▶ WHAT YOU HAVE TO DO
How many lines of the data contain the word "Καβάλα"? Give only that number.
----
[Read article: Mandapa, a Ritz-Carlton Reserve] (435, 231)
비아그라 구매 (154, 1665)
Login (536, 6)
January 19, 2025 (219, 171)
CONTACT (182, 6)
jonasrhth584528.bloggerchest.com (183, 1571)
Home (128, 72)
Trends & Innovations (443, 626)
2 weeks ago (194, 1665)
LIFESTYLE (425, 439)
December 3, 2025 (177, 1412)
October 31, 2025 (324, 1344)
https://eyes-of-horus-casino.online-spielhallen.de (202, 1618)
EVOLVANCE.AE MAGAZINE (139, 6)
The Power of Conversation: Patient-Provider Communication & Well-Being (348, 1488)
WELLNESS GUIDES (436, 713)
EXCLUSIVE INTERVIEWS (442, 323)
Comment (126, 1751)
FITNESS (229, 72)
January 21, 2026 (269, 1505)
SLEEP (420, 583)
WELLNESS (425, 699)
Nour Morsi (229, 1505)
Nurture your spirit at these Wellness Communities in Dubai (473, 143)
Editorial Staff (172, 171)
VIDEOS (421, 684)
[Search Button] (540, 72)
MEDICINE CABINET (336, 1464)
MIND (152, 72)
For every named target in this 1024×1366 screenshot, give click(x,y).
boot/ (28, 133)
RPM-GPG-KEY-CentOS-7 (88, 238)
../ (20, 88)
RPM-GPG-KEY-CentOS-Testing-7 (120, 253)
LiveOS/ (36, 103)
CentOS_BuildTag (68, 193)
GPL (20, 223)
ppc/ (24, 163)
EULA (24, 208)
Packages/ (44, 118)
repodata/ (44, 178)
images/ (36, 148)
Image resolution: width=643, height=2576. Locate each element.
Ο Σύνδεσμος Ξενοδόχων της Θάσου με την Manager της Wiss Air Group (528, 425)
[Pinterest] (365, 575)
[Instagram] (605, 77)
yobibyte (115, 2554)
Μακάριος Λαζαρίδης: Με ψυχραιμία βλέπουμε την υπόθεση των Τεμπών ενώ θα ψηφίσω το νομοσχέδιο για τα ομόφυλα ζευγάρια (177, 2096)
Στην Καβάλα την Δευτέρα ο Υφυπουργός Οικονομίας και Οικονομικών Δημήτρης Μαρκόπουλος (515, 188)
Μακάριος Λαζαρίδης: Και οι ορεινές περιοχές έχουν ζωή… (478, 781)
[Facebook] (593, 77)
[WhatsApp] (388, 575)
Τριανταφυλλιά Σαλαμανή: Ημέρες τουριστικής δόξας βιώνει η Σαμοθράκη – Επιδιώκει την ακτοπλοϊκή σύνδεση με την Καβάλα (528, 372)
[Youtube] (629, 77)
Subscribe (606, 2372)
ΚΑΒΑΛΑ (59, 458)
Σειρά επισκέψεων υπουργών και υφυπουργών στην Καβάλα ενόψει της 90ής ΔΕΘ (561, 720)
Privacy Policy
----
▶ ANSWER TO THIS PROBLEM
3